An Irish regulator enforcing EU data privacy laws has fined Meta, the parent company of Facebook, $101 million for severe Meta data breach fine violations concerning password security. The Data Protection Commission (DPC) criticized Meta for failing to implement adequate security measures to protect users’ password data and for its delayed notification of the issue to the regulatory body.
The investigation began in April 2019 after Meta Ireland reported to the DPC that it had “accidentally stored certain social media users’ passwords” in a readable format on its internal systems.
Graham Doyle, the DPC’s head of communications, emphasized the critical importance of safeguarding user passwords: “It’s a well-established principle that user passwords should never be stored in plaintext, given the potential risks of misuse if unauthorized persons gain access to the data.”
The breach, which occurred in January 2019, affected 36 million Facebook and Instagram users across the European Economic Area, including EU nations, Iceland, Liechtenstein, and Norway. The regulator further criticized Meta for failing to inform the DPC about the breach until March 2019.

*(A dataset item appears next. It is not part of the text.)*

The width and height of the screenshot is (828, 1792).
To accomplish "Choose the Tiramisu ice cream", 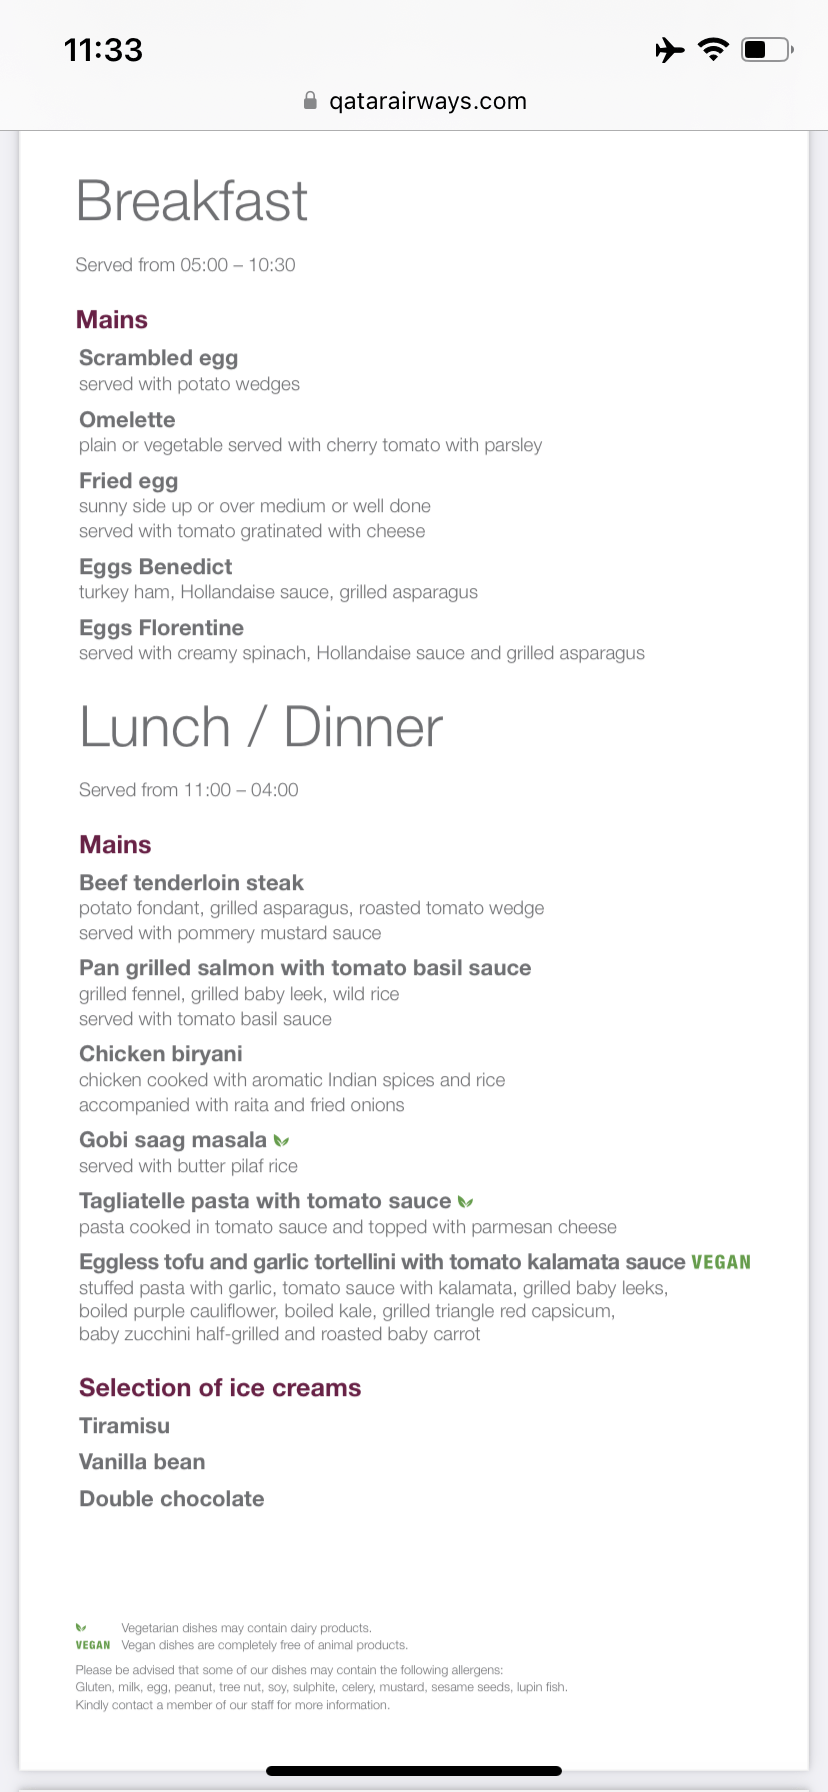I will pos(125,1426).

In response, Meta acknowledged the error, stating that some Facebook users’ passwords were “temporarily stored in a readable format” within their internal systems. The company added, “We acted immediately to correct this error, and there is no evidence that these passwords were misused or improperly accessed. We voluntarily notified our lead regulator, the Irish Data Protection Commission, and have cooperated fully throughout the investigation.”
As many global tech giants, including Google, Apple, and Meta, have established their European headquarters in Dublin, Ireland’s data protection authority plays a crucial role in regulating these companies.
While the fine is relatively minor compared to Meta’s multi-billion-dollar revenue, it reflects a broader trend of penalties being imposed on major tech firms as regulators strive to rein in their influence on issues related to taxation, competition, and disinformation.
In parallel, Ireland has initiated an investigation into Google’s artificial intelligence developments. The European Commission recently achieved two significant legal victories, resulting in Apple and Google being ordered to pay billions of euros.
Also Read: Meta AI Assistants Now Feature Celebrity Voices
An EU court also overturned a €1.49 billion fine previously imposed on Google for abusing its dominance in online advertising. Additionally, tech firms continue to engage in legal battles, with Google lodging a complaint against Microsoft for alleged “anticompetitive” licensing practices aimed at promoting its cloud services.